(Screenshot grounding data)
################
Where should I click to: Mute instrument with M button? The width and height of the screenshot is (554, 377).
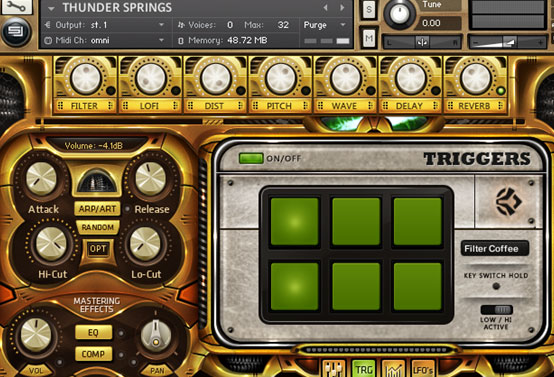point(369,37)
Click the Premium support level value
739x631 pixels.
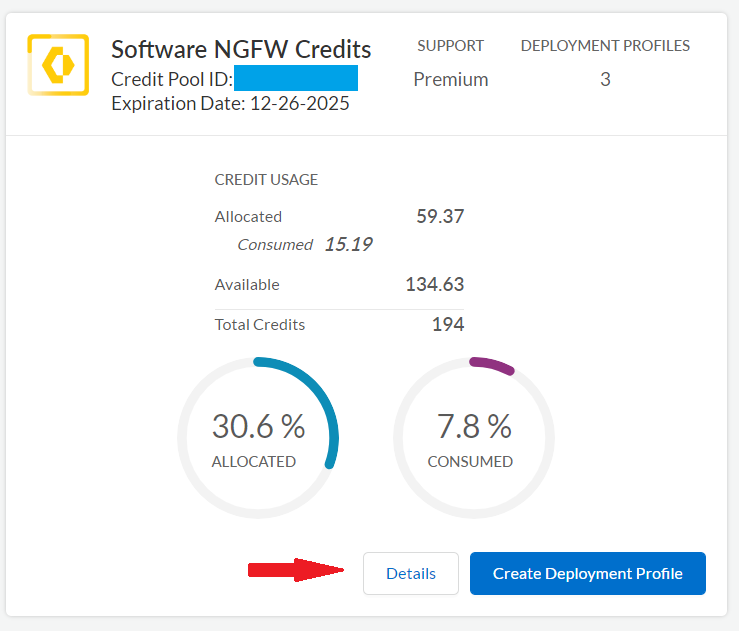(451, 79)
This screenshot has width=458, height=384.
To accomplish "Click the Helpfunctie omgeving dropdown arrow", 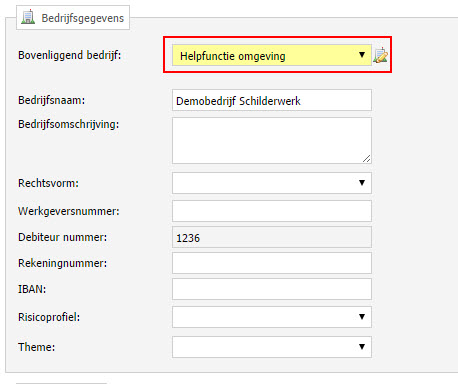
################
ASSIGNMENT: Every line above should be output exactly, except for the pictures.

SOLVED EXERCISE:
Where should I click to: Mute instrument with M button? The width and height of the screenshot is (554, 377).
point(369,37)
Click the Premium support level value
739x631 pixels.
(451, 79)
This screenshot has width=458, height=384.
To accomplish "Click the Helpfunctie omgeving dropdown arrow", 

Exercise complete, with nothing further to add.